Stored data entries:
------------------------------------------------

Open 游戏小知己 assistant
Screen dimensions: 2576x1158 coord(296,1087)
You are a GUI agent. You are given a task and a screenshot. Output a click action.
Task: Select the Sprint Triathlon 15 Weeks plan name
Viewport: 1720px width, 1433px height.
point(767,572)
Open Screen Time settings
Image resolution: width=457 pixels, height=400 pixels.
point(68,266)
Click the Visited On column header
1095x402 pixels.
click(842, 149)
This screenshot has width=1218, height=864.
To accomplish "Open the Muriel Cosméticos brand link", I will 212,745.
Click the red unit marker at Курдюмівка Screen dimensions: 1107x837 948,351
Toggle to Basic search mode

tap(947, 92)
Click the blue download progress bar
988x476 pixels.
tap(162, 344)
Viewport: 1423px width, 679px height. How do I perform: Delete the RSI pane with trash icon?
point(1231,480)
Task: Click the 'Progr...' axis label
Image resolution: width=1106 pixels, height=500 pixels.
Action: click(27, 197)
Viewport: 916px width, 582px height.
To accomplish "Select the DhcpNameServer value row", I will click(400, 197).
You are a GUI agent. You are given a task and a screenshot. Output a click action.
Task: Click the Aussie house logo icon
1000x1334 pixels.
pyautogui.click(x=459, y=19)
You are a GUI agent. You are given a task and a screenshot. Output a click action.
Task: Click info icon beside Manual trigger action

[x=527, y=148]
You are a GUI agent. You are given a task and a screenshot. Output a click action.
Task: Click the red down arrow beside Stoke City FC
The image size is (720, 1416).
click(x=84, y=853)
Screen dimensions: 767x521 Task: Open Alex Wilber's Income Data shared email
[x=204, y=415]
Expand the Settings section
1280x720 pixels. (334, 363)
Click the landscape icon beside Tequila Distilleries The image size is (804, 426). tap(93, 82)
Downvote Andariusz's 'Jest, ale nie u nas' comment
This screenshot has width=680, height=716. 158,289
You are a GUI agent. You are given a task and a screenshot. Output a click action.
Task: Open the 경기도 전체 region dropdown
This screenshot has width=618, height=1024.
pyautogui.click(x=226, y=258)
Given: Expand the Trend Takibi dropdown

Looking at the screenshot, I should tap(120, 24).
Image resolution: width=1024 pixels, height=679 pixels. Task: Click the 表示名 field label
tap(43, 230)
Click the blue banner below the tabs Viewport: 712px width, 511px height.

------------------------------------------------

## ABOUT THIS TASK
Restate word for word the lines running from the line that holds "Image resolution: width=1024" to the final line of the entries.

## RESULT FOR THIS TASK
Image resolution: width=1024 pixels, height=679 pixels. Task: Click the 表示名 field label
tap(43, 230)
Click the blue banner below the tabs Viewport: 712px width, 511px height.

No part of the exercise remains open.